Bakker, Robert T. (1998): Brontosaur killers: Late Jurassic allosaurids as sabre-tooth cat analogues. Gaia, 15 pp. 145-158.
Barret, Paul M.; Rayfield, Emily J. (2006): Ecological and evolutionary implications of dinosaur feeding behaviour. TRENDS in Ecology and Evolution, 21 (4), pp. 217-224.
Bendix-Almgreen, Svend E. (1983): Carcharodon megalodon from the Upper Miocene of Denmark, with comments on elasmobranch tooth enameloid: coronoïn. Bulletin of the geological Society of Denmark, 32 pp. 1-32.
Canale, Juan I.; Novas, Fernando E.; Pol, Diego (2015): Osteology and phylogenetic relationships of Tyrannotitan chubutensis Novas, de Valais, Vickers-Rich and Rich, 2005 (Theropoda: Carcharodontosauridae) from the Lower Cretaceous of Patagonia, Argentina. Historical Biology: An International Journal of Paleobiology, 27 (1), pp. 1-32.

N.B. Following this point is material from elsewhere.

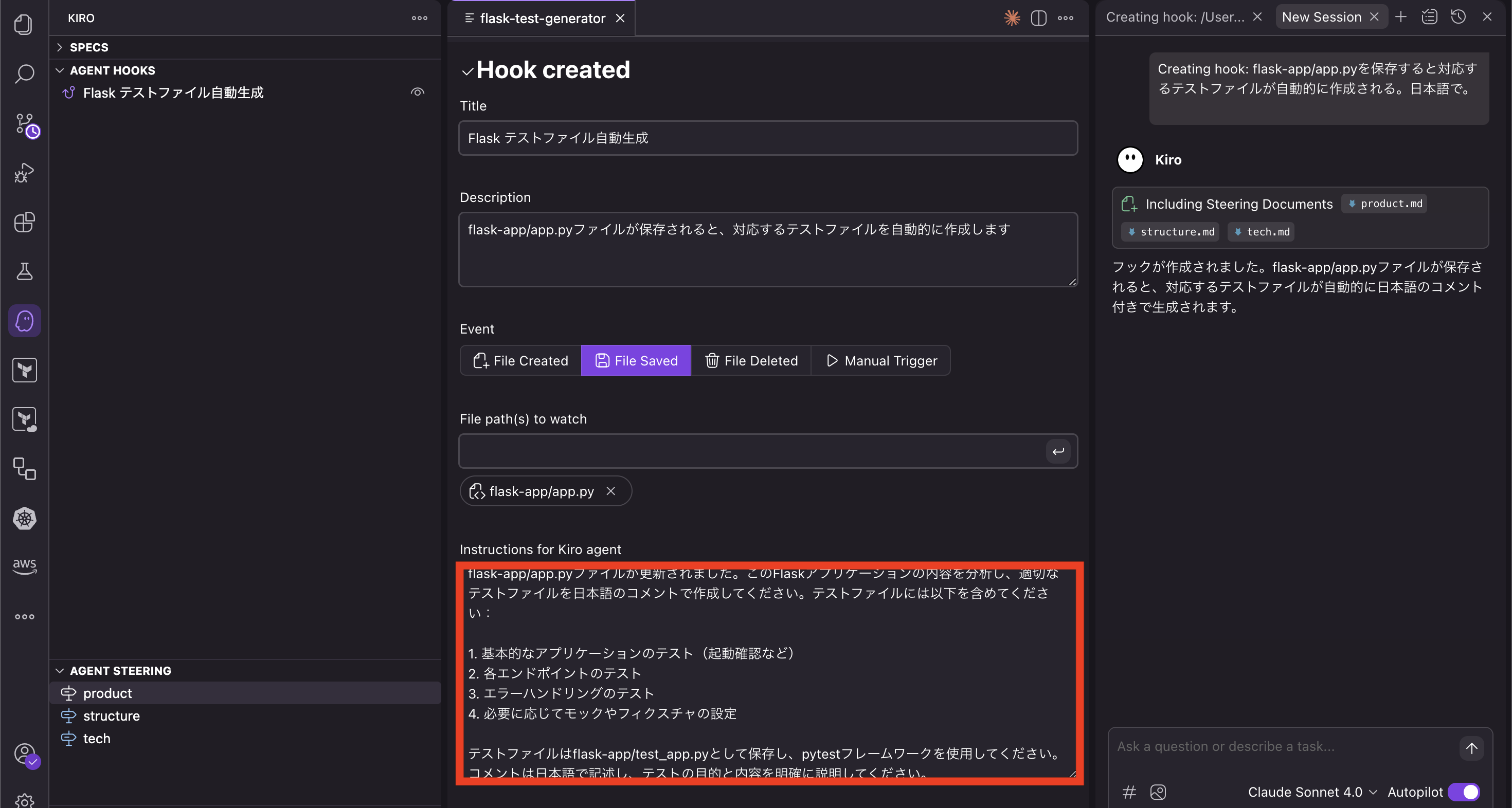This screenshot has width=1512, height=808.
Task: Start a new chat session with the plus icon
Action: coord(1400,16)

Happ, John (2008): An Analysis of Predator-Prey Behaviour in a Head-to-Head Encouter between Tyrannosaurus rex and Triceratops. In: Larson, Peter; Carpenter, Kenneth: Tyrannosaurus rex the Tyrant King. Bloomington, pp. 355-368.
Smith, Joshua B.; Vann, David R.; Dodson, Peter (2005): Dental Morphology and Variation in Theropod Dinosaurs: Implications for the Taxonomic Identification of Isolated Teeth. The Anatomical Record, 285 (A), pp. 699-736.
(Enough citations for you? Granted, they’re not citations for what you asked for, but if all you ever ask for is for me to bring proof for something I never claimed, you’ll have to wait a long time until you get it.)